The parry and thrust continued.  If Brette couldn’t get George to take the bait about the holidays, then she would continue to probe for more sore points.  “You know that you have a huge stie on your eye.  Don’t you think that you should have it removed?”  “Thanks for pointing that out.  I would have missed it if I hadn’t seen it in the mirror every time that I look in a mirror.” Then said, under her breathe, “You has gotten fat!”  George has seen this show before and refused to let any of the barbs take hold  

Brette had one last punch to throw, and she had been saving it up for a while.  She has no filter between what she thinks and what she says and has a long history of embarrassing George in front of friends and family members and then blowing it off like she didn’t do anything wrong.  “If someone were to stick a piece of coal up your butt they could come back in a week and pull out a diamond.”

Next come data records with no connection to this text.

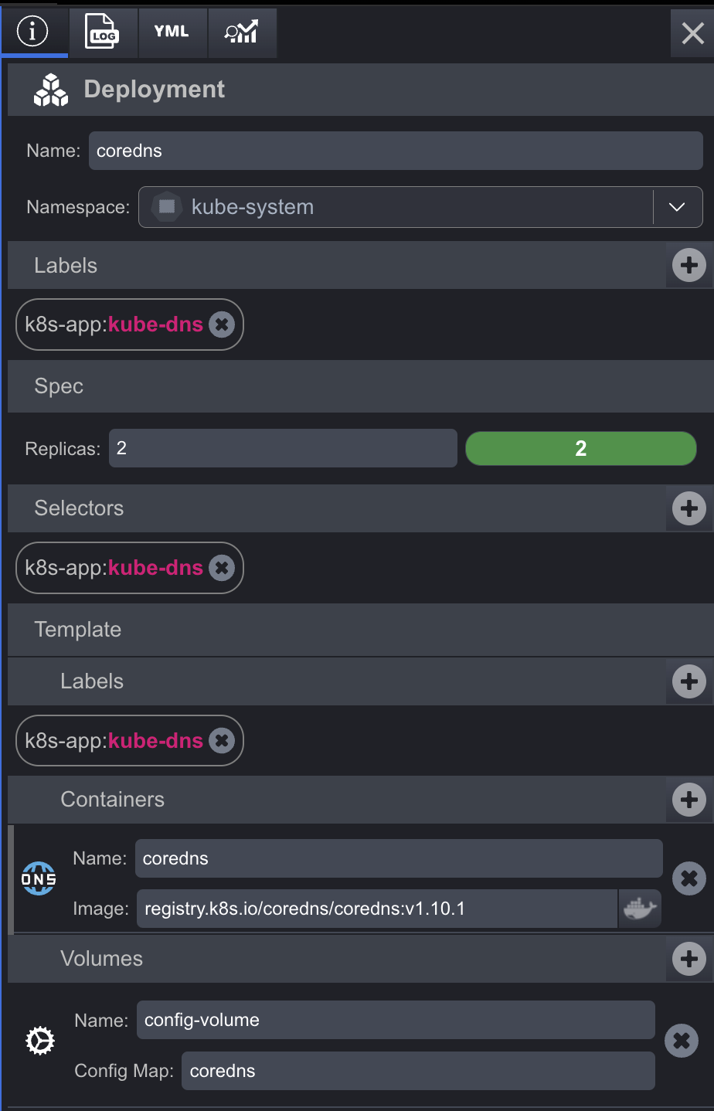
Task: Click the green replicas status bar
Action: point(580,449)
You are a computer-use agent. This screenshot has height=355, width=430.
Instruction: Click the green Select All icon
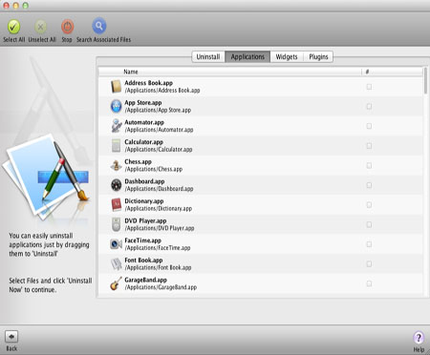coord(14,27)
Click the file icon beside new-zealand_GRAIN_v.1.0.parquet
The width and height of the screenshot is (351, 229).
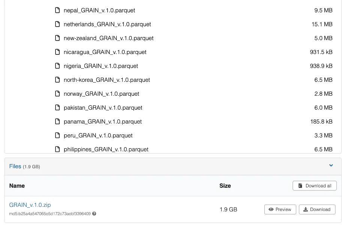(57, 38)
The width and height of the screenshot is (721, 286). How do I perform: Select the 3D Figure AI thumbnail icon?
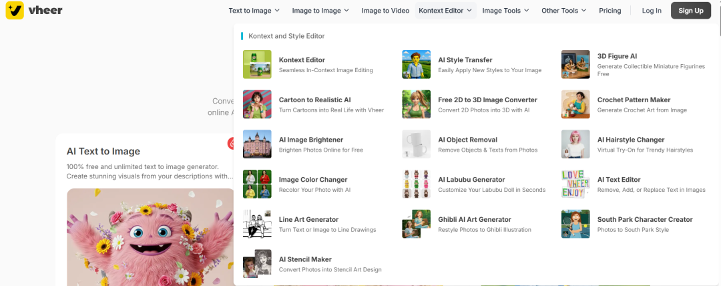(575, 64)
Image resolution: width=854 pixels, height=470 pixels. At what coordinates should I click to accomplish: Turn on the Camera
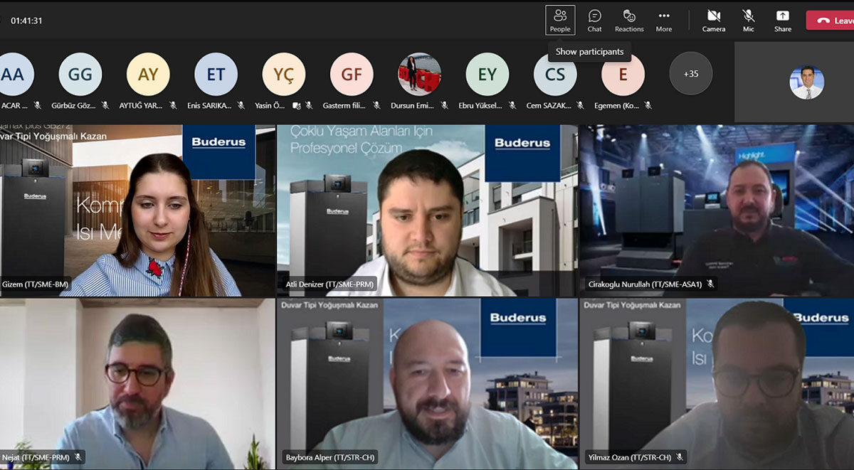pyautogui.click(x=714, y=20)
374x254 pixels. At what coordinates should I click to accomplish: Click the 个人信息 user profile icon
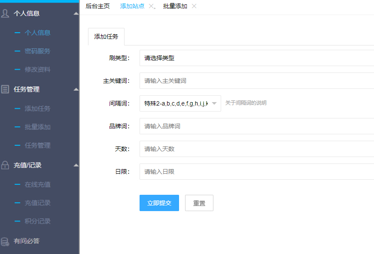click(x=5, y=13)
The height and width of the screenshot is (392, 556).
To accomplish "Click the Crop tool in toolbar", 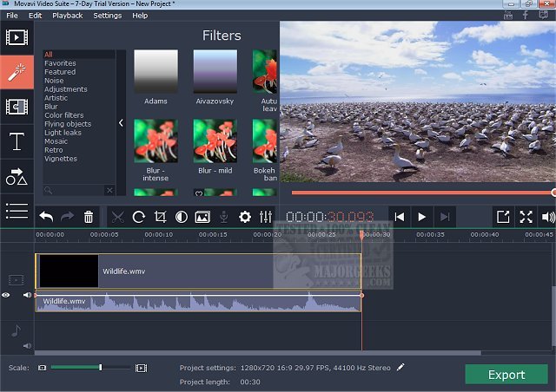I will [160, 217].
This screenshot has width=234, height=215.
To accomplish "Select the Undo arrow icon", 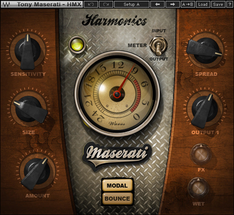I will [x=92, y=4].
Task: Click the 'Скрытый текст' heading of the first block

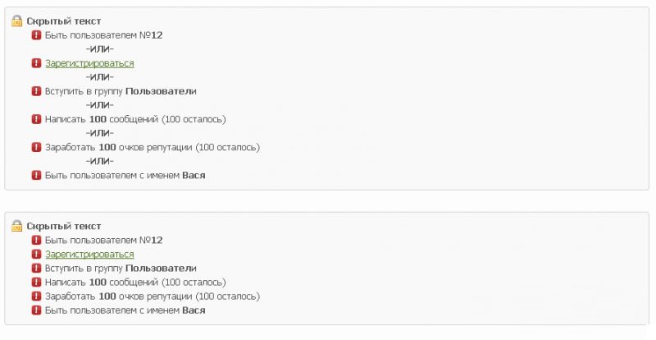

She wouldn’t back down and George had to find a way to dissuade his sister from this train of commentary or he may punch her.  He knew that Brette and Wendy were friends in high school and he told Brett that he still loved Wendy even though he hadn’t seen her in years.  It was a revelation; a gift that George could give to Brette.  He had opened up about something very private to assuage any hard feelings that Brette may still have.  What could have been a nice moment turned into something ugly as Brette’s only acknowledgement of George’s secret was to give him a sly smile.  It wasn’t a smile that meant that George had entrusted her with something so personal; it was that now she had something on George that she could tuck away and use against him another time.